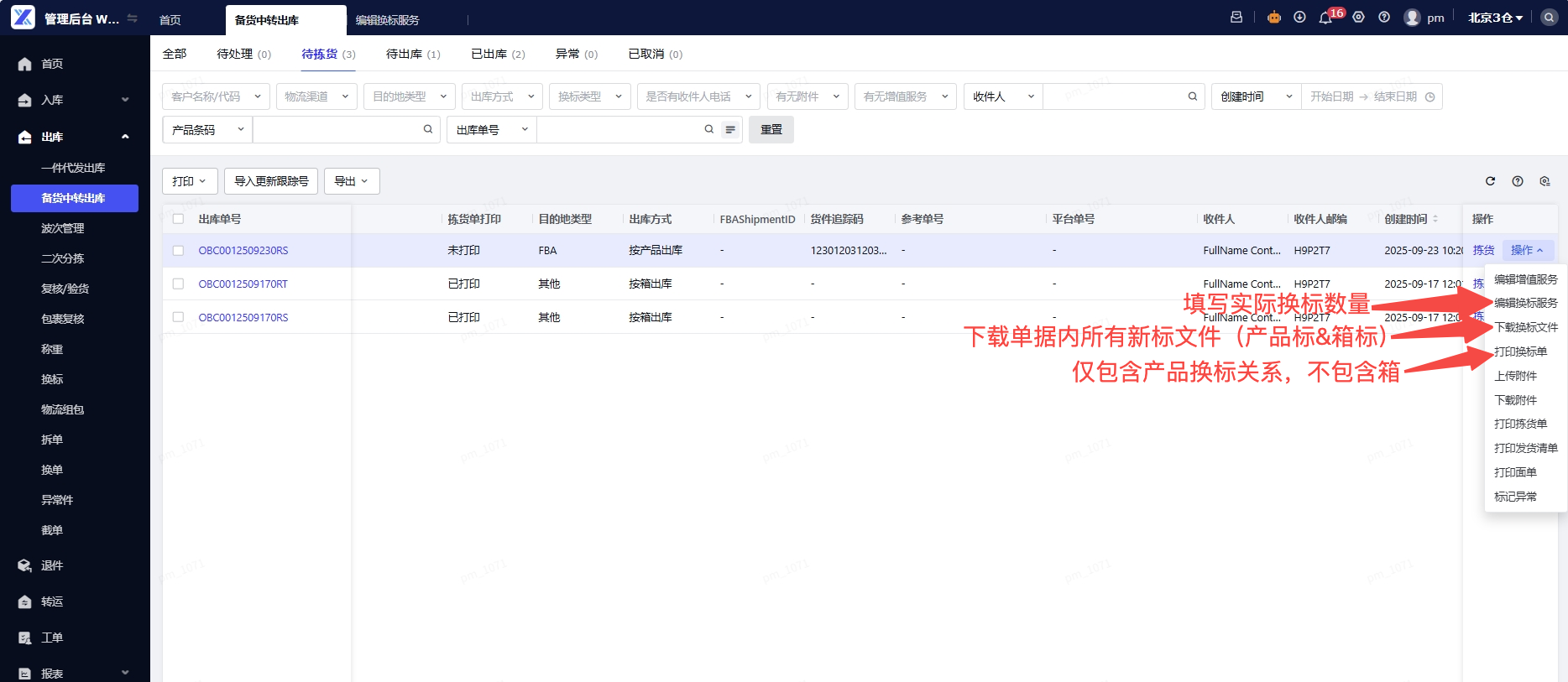Select 下载换标文件 from the operations menu

pyautogui.click(x=1525, y=327)
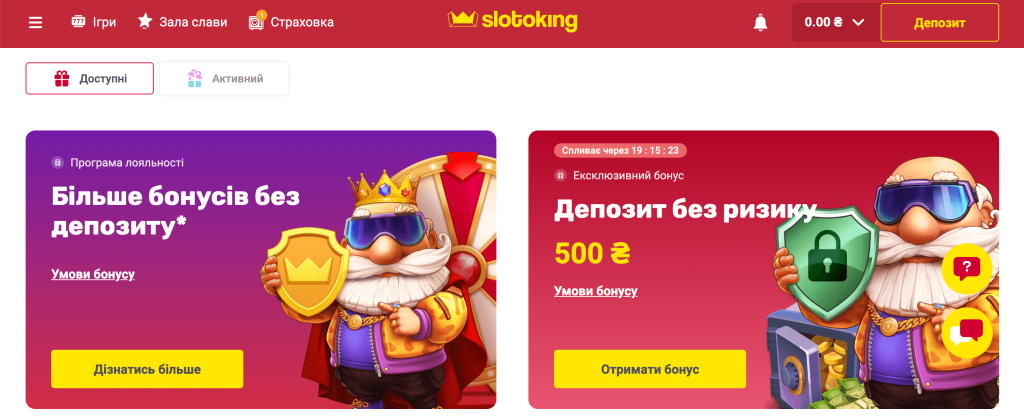Click the Страховка safe icon with badge
1024x417 pixels.
257,21
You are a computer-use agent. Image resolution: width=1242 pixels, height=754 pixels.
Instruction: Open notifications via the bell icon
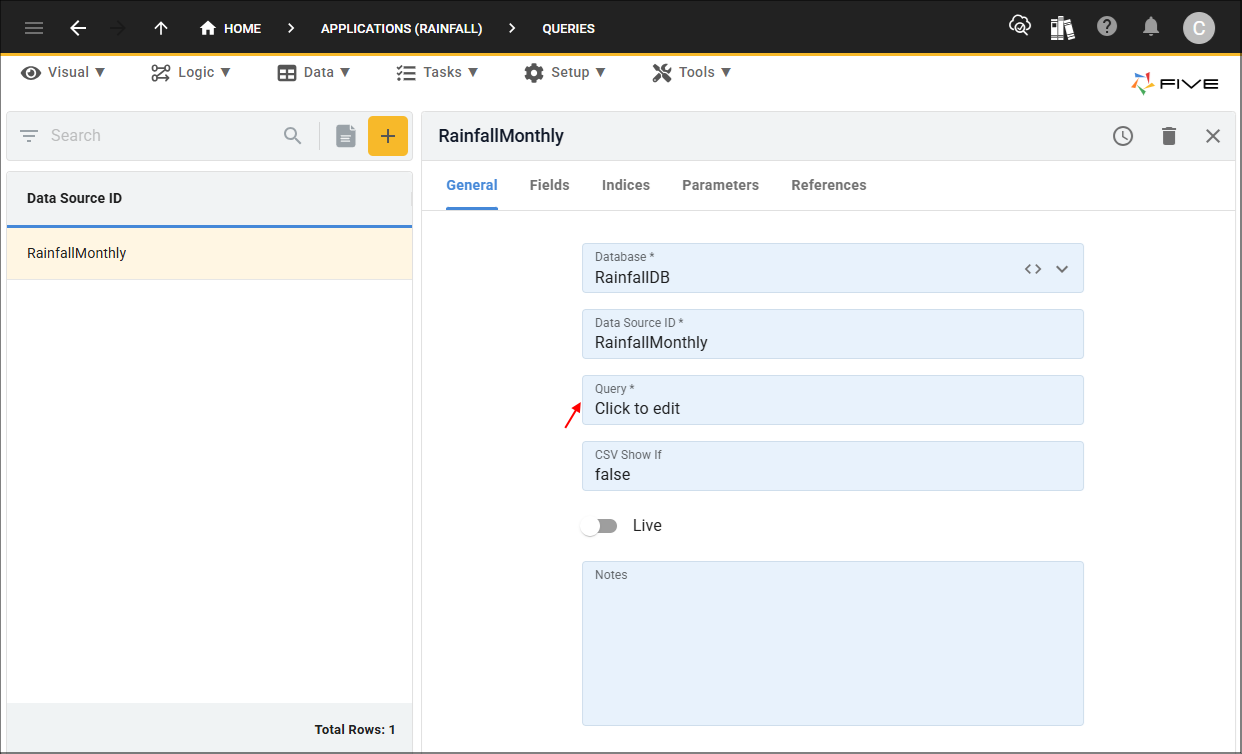coord(1151,27)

──────────

Exercise requirements:
From the line containing "Instruction: Open notifications" down to the last line of the records above, repeat every line exactly and nothing else, dropping any pictures.

Reply to the task:
Instruction: Open notifications via the bell icon
coord(1151,27)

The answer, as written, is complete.